__Task objective__
Copy, in full, each line of the material that holds the word "computer".

__Records supplied__
----------

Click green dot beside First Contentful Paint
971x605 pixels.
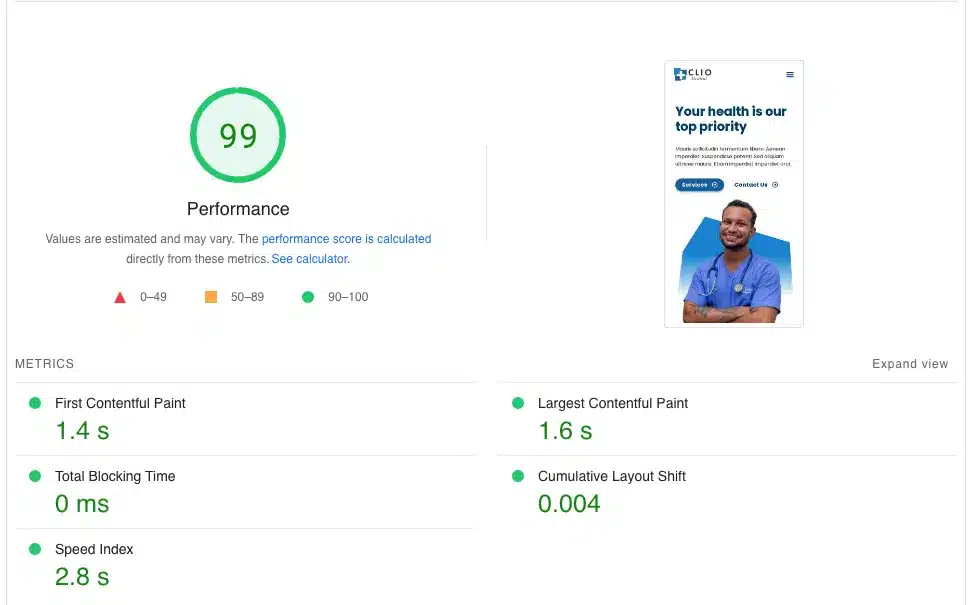35,403
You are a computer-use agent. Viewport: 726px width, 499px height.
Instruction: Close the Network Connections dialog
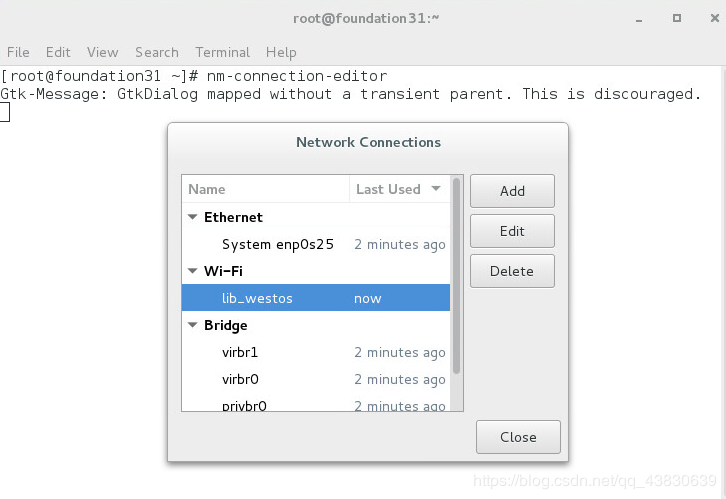click(518, 437)
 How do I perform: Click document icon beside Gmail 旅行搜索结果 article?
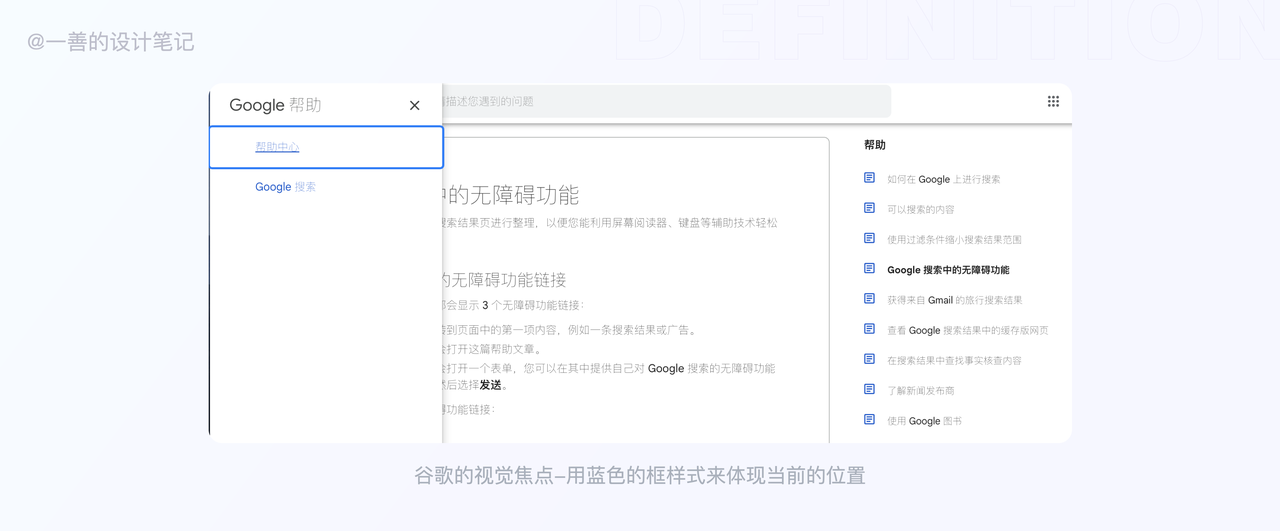coord(869,299)
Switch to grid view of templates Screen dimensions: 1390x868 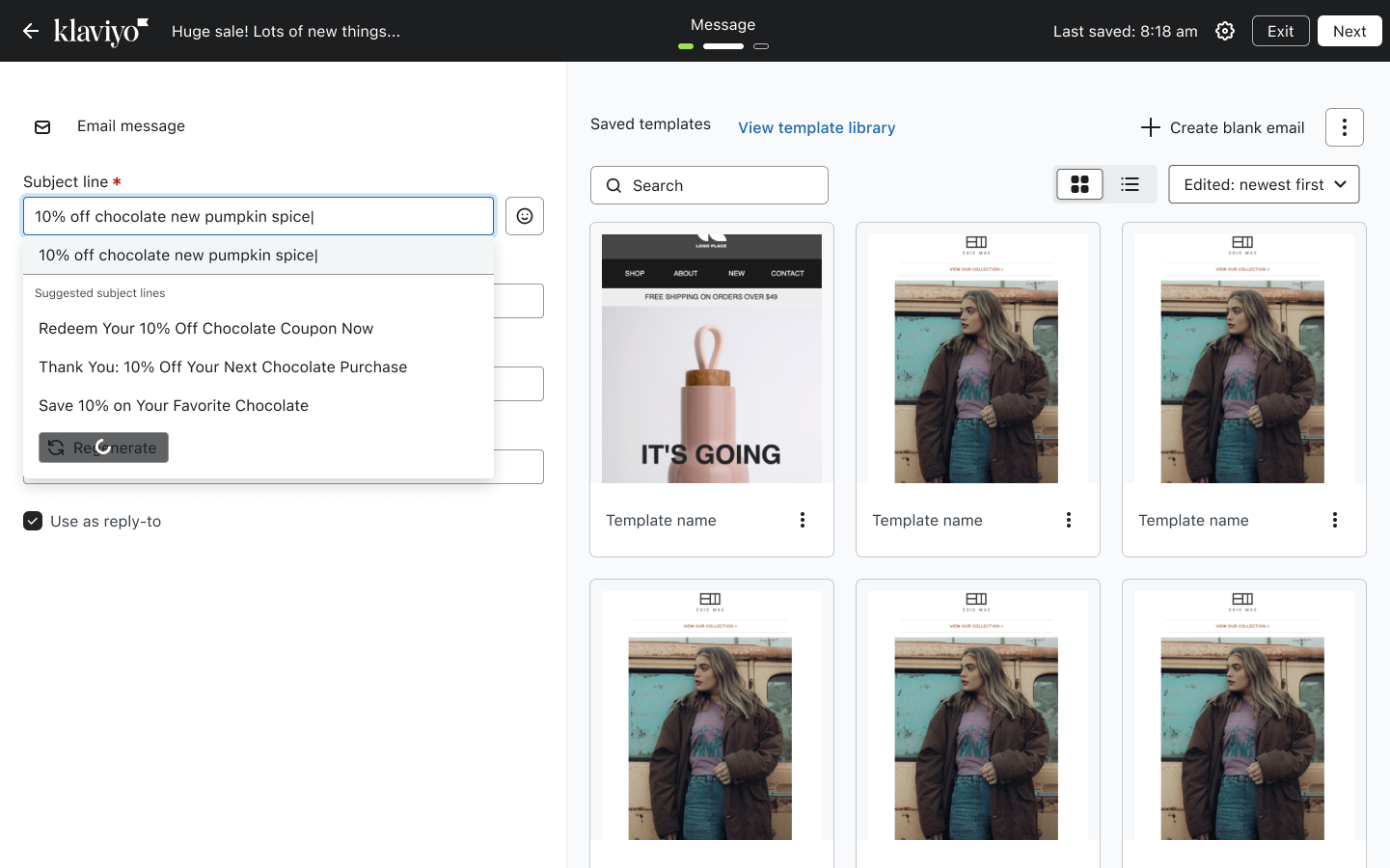point(1079,184)
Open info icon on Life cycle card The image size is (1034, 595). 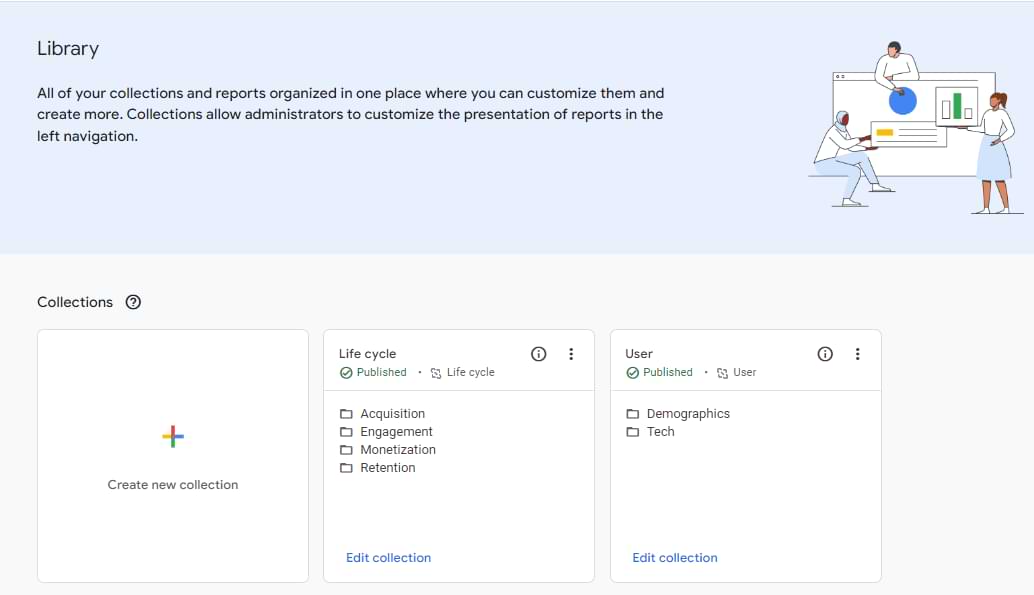click(x=538, y=354)
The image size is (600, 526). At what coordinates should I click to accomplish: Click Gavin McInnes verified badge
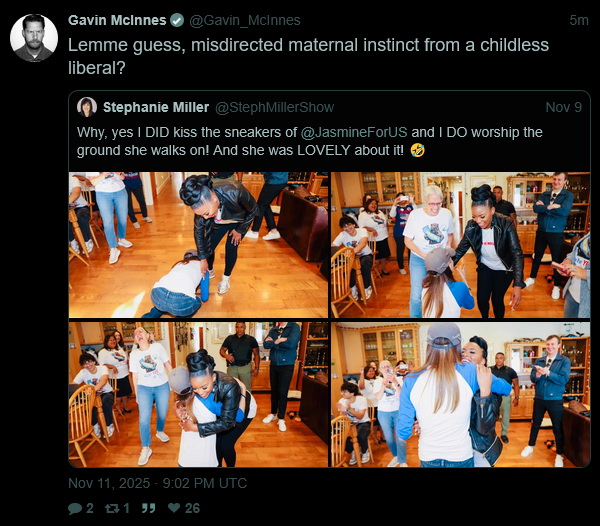pos(177,20)
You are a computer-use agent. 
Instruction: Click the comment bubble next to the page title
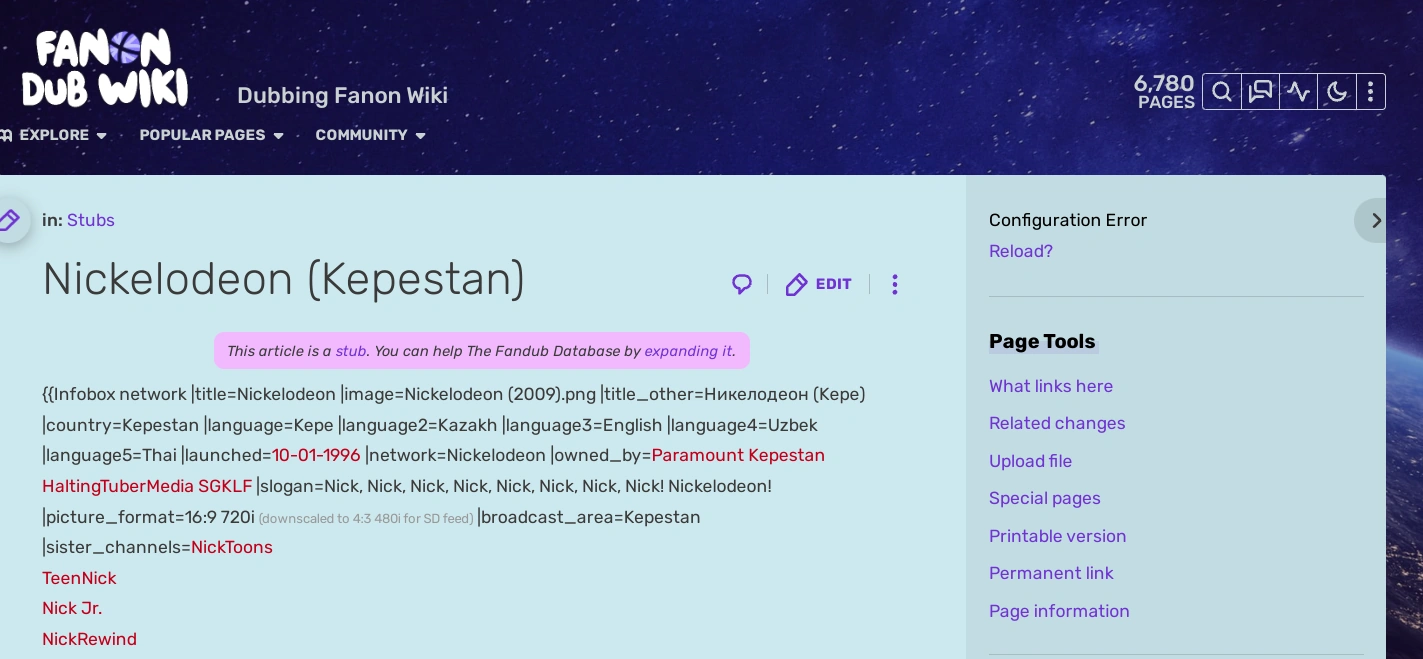click(741, 284)
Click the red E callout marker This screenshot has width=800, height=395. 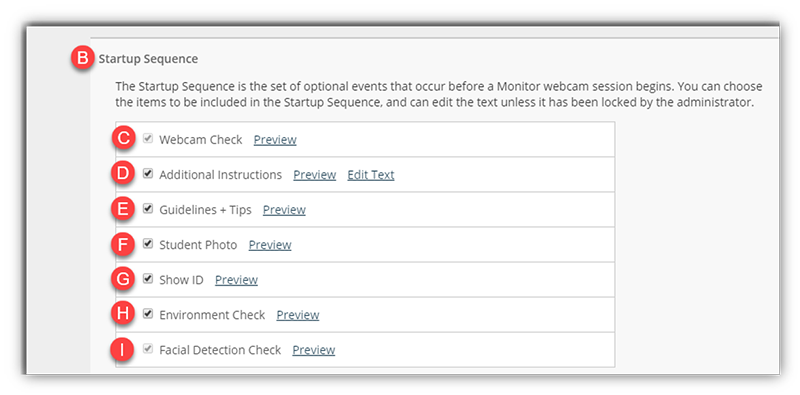pyautogui.click(x=123, y=210)
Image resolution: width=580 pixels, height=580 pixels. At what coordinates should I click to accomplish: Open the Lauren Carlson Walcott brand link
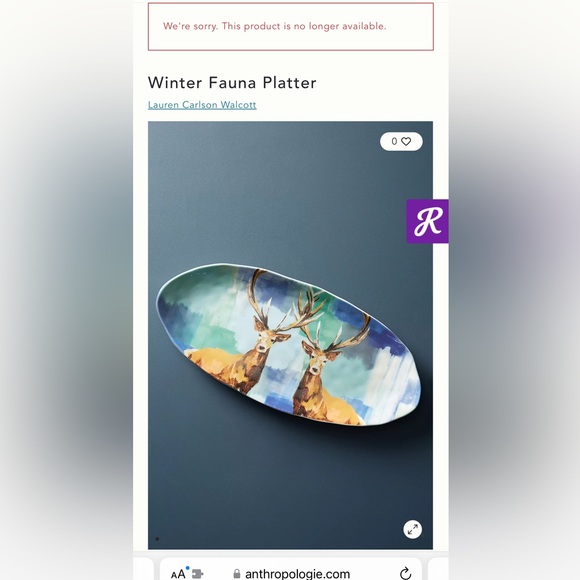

----------

__Answer to the exercise__
You are a computer-use agent. Viewport: 726px width, 499px height.
You are a computer-use agent. 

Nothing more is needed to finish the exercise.